**Exercise aim:** Every record needs to be restated word for word.

(Collected data)

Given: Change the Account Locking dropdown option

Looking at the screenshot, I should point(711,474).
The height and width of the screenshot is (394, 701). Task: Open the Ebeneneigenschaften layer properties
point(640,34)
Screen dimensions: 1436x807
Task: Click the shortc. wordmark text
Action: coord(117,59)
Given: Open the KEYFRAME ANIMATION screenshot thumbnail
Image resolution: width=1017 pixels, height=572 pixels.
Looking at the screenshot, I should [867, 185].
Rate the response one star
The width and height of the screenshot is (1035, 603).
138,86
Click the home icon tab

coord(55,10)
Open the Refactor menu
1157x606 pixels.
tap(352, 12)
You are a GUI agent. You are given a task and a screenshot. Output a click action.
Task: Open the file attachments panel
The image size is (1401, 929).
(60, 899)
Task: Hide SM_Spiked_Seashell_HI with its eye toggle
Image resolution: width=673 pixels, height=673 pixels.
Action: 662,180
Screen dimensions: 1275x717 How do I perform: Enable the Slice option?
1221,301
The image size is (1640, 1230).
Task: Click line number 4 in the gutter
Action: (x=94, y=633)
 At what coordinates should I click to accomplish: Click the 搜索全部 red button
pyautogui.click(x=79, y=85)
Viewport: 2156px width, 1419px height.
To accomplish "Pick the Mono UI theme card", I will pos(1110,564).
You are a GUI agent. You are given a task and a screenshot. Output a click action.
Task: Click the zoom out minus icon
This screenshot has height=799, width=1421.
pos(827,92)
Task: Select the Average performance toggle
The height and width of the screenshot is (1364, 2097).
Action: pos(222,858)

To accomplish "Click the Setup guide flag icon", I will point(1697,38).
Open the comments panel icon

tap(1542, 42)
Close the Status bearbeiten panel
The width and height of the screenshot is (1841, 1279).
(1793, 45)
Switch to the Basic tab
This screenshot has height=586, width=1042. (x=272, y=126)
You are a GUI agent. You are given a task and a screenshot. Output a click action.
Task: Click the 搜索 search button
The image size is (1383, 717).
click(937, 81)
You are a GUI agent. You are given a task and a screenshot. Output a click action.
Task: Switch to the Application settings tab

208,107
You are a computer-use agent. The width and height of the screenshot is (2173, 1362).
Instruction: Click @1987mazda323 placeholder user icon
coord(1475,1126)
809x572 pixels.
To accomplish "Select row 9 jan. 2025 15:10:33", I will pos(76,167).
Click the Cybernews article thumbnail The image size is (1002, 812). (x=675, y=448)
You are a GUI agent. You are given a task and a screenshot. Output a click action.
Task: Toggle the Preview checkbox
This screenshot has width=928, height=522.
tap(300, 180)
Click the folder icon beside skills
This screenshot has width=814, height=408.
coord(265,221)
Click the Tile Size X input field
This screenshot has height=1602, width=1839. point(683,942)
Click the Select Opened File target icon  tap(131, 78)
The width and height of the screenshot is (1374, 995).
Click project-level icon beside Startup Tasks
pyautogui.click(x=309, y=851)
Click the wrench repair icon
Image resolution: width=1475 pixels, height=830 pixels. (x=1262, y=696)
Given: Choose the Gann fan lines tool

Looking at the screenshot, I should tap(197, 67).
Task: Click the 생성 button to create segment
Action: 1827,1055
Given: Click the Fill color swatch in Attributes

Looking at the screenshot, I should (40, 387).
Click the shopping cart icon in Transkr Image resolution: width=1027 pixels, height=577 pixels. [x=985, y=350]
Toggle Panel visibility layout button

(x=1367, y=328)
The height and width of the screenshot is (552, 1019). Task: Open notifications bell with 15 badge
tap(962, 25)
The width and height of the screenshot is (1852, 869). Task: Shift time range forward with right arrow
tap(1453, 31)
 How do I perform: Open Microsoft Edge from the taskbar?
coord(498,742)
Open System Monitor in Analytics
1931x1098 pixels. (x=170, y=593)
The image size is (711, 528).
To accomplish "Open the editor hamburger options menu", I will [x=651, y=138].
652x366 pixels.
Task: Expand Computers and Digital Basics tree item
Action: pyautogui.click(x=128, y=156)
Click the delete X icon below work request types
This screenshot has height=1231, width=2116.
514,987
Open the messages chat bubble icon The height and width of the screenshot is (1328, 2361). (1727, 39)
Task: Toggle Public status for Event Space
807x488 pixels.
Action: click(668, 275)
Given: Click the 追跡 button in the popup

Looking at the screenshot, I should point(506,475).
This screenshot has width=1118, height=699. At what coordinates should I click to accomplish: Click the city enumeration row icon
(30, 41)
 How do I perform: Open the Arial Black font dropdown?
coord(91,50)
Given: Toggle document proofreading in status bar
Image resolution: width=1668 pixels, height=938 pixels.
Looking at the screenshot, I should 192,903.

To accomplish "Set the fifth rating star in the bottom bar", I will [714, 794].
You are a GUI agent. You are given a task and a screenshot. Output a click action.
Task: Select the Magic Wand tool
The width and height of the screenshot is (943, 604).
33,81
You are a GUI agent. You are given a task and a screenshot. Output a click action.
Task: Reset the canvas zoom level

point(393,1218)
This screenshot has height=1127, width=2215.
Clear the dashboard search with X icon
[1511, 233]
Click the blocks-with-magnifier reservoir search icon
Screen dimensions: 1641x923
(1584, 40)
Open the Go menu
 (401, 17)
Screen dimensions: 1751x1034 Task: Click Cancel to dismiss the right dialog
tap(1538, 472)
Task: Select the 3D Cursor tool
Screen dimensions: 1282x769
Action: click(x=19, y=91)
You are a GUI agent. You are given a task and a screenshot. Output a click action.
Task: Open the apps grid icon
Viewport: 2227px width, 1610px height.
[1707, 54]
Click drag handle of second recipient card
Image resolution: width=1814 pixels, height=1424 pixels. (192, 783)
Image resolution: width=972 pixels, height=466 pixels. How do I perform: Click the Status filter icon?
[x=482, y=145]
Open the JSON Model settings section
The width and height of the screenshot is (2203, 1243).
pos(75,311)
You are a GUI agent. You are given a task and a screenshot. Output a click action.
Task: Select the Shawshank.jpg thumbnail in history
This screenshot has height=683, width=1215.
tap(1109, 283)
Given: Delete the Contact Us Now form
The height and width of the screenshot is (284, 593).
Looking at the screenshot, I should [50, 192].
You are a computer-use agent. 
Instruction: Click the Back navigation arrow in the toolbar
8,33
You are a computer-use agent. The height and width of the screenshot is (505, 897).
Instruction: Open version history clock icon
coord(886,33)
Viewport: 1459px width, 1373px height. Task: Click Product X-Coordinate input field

**Problem solution:**
Given: Change the Account Locking dropdown option

Looking at the screenshot, I should point(711,474).
The height and width of the screenshot is (394, 701). Task: Open the Ebeneneigenschaften layer properties
point(640,34)
Screen dimensions: 1436x807
Task: Click the shortc. wordmark text
Action: coord(117,59)
Given: Open the KEYFRAME ANIMATION screenshot thumbnail
Image resolution: width=1017 pixels, height=572 pixels.
Looking at the screenshot, I should [867, 185].
Rate the response one star
The width and height of the screenshot is (1035, 603).
138,86
Click the home icon tab

coord(55,10)
Open the Refactor menu
1157x606 pixels.
tap(352, 12)
You are a GUI agent. You are given a task and a screenshot. Output a click action.
Task: Open the file attachments panel
The image size is (1401, 929).
(60, 899)
Task: Hide SM_Spiked_Seashell_HI with its eye toggle
Image resolution: width=673 pixels, height=673 pixels.
Action: 662,180
Screen dimensions: 1275x717 How do I perform: Enable the Slice option?
1221,301
The image size is (1640, 1230).
Task: Click line number 4 in the gutter
Action: (x=94, y=633)
 At what coordinates should I click to accomplish: Click the 搜索全部 red button
pyautogui.click(x=79, y=85)
Viewport: 2156px width, 1419px height.
To accomplish "Pick the Mono UI theme card", I will pos(1110,564).
You are a GUI agent. You are given a task and a screenshot. Output a click action.
Task: Click the zoom out minus icon
This screenshot has height=799, width=1421.
pos(827,92)
Task: Select the Average performance toggle
The height and width of the screenshot is (1364, 2097).
Action: pos(222,858)

To accomplish "Click the Setup guide flag icon", I will point(1697,38).
Open the comments panel icon

tap(1542, 42)
Close the Status bearbeiten panel
The width and height of the screenshot is (1841, 1279).
(1793, 45)
Switch to the Basic tab
This screenshot has height=586, width=1042. (x=272, y=126)
You are a GUI agent. You are given a task and a screenshot. Output a click action.
Task: Click the 搜索 search button
The image size is (1383, 717).
click(937, 81)
You are a GUI agent. You are given a task and a screenshot. Output a click action.
Task: Switch to the Application settings tab

208,107
You are a computer-use agent. The width and height of the screenshot is (2173, 1362).
Instruction: Click @1987mazda323 placeholder user icon
coord(1475,1126)
809x572 pixels.
To accomplish "Select row 9 jan. 2025 15:10:33", I will pos(76,167).
Click the Cybernews article thumbnail The image size is (1002, 812). (x=675, y=448)
You are a GUI agent. You are given a task and a screenshot. Output a click action.
Task: Toggle the Preview checkbox
This screenshot has width=928, height=522.
tap(300, 180)
Click the folder icon beside skills
This screenshot has width=814, height=408.
coord(265,221)
Click the Tile Size X input field
This screenshot has height=1602, width=1839. point(683,942)
Click the Select Opened File target icon  tap(131, 78)
The width and height of the screenshot is (1374, 995).
Click project-level icon beside Startup Tasks
pyautogui.click(x=309, y=851)
Click the wrench repair icon
Image resolution: width=1475 pixels, height=830 pixels. (x=1262, y=696)
Given: Choose the Gann fan lines tool

Looking at the screenshot, I should tap(197, 67).
Task: Click the 생성 button to create segment
Action: 1827,1055
Given: Click the Fill color swatch in Attributes

Looking at the screenshot, I should (40, 387).
Click the shopping cart icon in Transkr Image resolution: width=1027 pixels, height=577 pixels. [x=985, y=350]
Toggle Panel visibility layout button

(x=1367, y=328)
The height and width of the screenshot is (552, 1019). Task: Open notifications bell with 15 badge
tap(962, 25)
The width and height of the screenshot is (1852, 869). Task: Shift time range forward with right arrow
tap(1453, 31)
 How do I perform: Open Microsoft Edge from the taskbar?
coord(498,742)
Open System Monitor in Analytics
1931x1098 pixels. (x=170, y=593)
The image size is (711, 528).
To accomplish "Open the editor hamburger options menu", I will [x=651, y=138].
652x366 pixels.
Task: Expand Computers and Digital Basics tree item
Action: pyautogui.click(x=128, y=156)
Click the delete X icon below work request types
This screenshot has height=1231, width=2116.
514,987
Open the messages chat bubble icon The height and width of the screenshot is (1328, 2361). (1727, 39)
Task: Toggle Public status for Event Space
807x488 pixels.
Action: click(668, 275)
Given: Click the 追跡 button in the popup

Looking at the screenshot, I should point(506,475).
This screenshot has width=1118, height=699. At what coordinates should I click to accomplish: Click the city enumeration row icon
(30, 41)
 How do I perform: Open the Arial Black font dropdown?
coord(91,50)
Given: Toggle document proofreading in status bar
Image resolution: width=1668 pixels, height=938 pixels.
Looking at the screenshot, I should 192,903.

To accomplish "Set the fifth rating star in the bottom bar", I will [714, 794].
You are a GUI agent. You are given a task and a screenshot. Output a click action.
Task: Select the Magic Wand tool
The width and height of the screenshot is (943, 604).
33,81
You are a GUI agent. You are given a task and a screenshot. Output a click action.
Task: Reset the canvas zoom level

point(393,1218)
This screenshot has height=1127, width=2215.
Clear the dashboard search with X icon
[1511, 233]
Click the blocks-with-magnifier reservoir search icon
Screen dimensions: 1641x923
(1584, 40)
Open the Go menu
 (401, 17)
Screen dimensions: 1751x1034 Task: Click Cancel to dismiss the right dialog
tap(1538, 472)
Task: Select the 3D Cursor tool
Screen dimensions: 1282x769
Action: click(x=19, y=91)
You are a GUI agent. You are given a task and a screenshot. Output a click action.
Task: Open the apps grid icon
Viewport: 2227px width, 1610px height.
[1707, 54]
Click drag handle of second recipient card
Image resolution: width=1814 pixels, height=1424 pixels. (192, 783)
Image resolution: width=972 pixels, height=466 pixels. How do I perform: Click the Status filter icon?
[x=482, y=145]
Open the JSON Model settings section
The width and height of the screenshot is (2203, 1243).
pos(75,311)
You are a GUI agent. You are given a task and a screenshot. Output a click action.
Task: Select the Shawshank.jpg thumbnail in history
This screenshot has height=683, width=1215.
tap(1109, 283)
Given: Delete the Contact Us Now form
The height and width of the screenshot is (284, 593).
Looking at the screenshot, I should [50, 192].
You are a computer-use agent. 
Instruction: Click the Back navigation arrow in the toolbar
8,33
You are a computer-use agent. The height and width of the screenshot is (505, 897).
Instruction: Open version history clock icon
coord(886,33)
Viewport: 1459px width, 1373px height. Task: Click Product X-Coordinate input field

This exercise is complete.